§ Source extract

^^^^

# Weekend Steelheading....



## ThunderHawk7 (May 3, 2004)

Spent some serious time exploring new places and fishing this weekend. Did not catch any Steel but this did bite on the last cast before the long drive home....there was some excitement at first, but it soon became apparent it was not what I thought it was.....Ahhhh well, saw some new places and did get some exercise....


----------



## Goosehtr (Jan 28, 2009)

AHHHH Fresh water bone fish!!
Good Luck
Andy


----------



## fredg53 (Sep 17, 2010)

Ah it is bout time they come in. 

Outdoor Hub mobile, the outdoor information engine


----------



## FISHIN216 (Mar 18, 2009)

Lots of suckers in the lower section of the rocky.....just great

Outdoor Hub mobile, the outdoor information engine


----------



## JFeeds (Apr 14, 2008)

One of the first times I was at Rocky River, I caught nothing but suckers. A few different species too. Lol, even though they're about as useful to me as carp in a lake are, they still gave me one helluva fight and gave me a little idea of what to expect with steelies.

And if all else fails, if the chrome aren't on that day, it's always nice to catch _something_!


----------



## BobcatJB (Mar 30, 2005)

Don't knock the lowly Redhorse, they are indicators of good water quality and are insectivores just like trout!

Outdoor Hub mobile, the outdoor information engine


----------



## thephildo0916 (Mar 4, 2009)

Looks like an Ohio brown trout to me...


----------

^^^^

§ Data block
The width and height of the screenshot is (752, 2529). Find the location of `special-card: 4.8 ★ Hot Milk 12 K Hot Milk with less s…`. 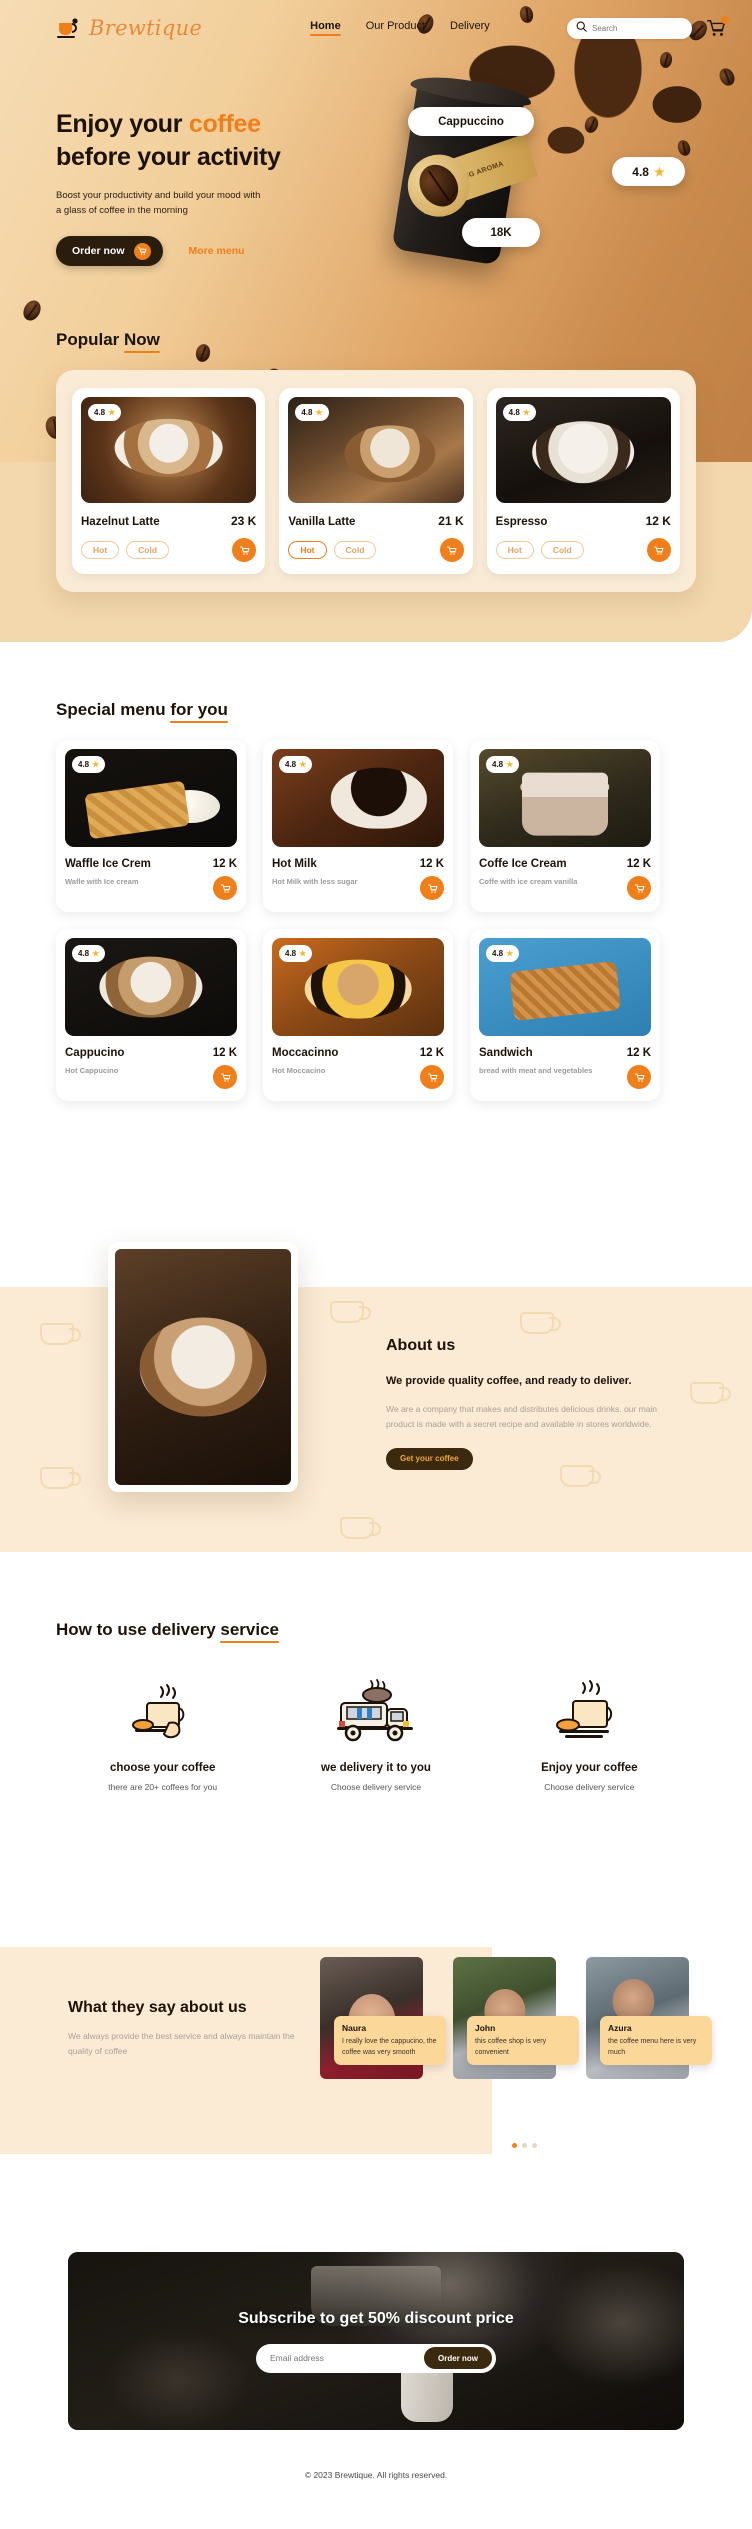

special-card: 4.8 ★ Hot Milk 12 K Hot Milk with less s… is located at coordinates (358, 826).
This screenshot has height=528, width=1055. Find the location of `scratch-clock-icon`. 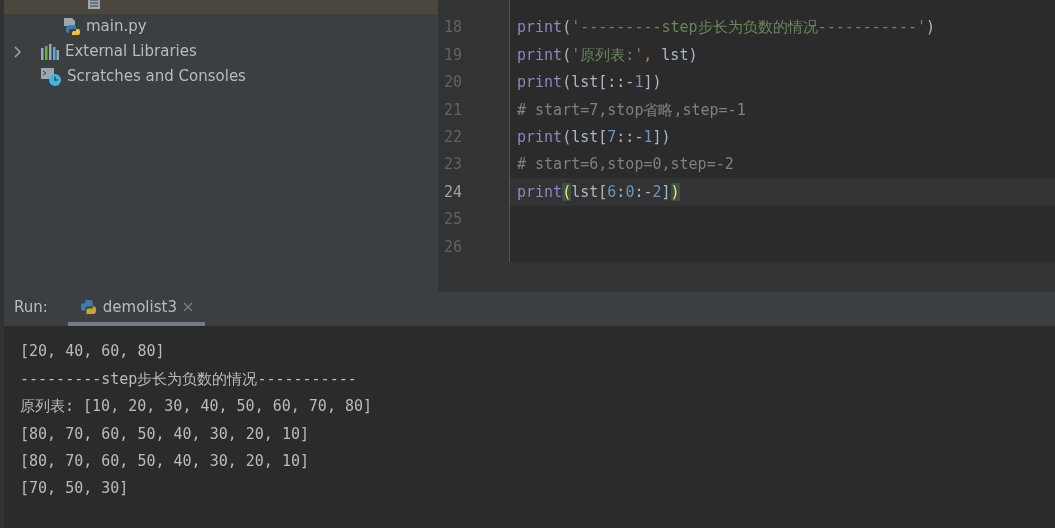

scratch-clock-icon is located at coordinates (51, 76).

^^^^

§ Problem to work on
Answer these questions using the steelheading thread:
(a) In the first post, when did the fish bite?
(b) According to FISHIN216, what was plentiful in the lower section of the rocky?
(c) According to BobcatJB, what are Redhorse indicators of?
You can leave the listing aside.

§ Task output
(a) On the last cast before the long drive home.
(b) Suckers.
(c) Good water quality.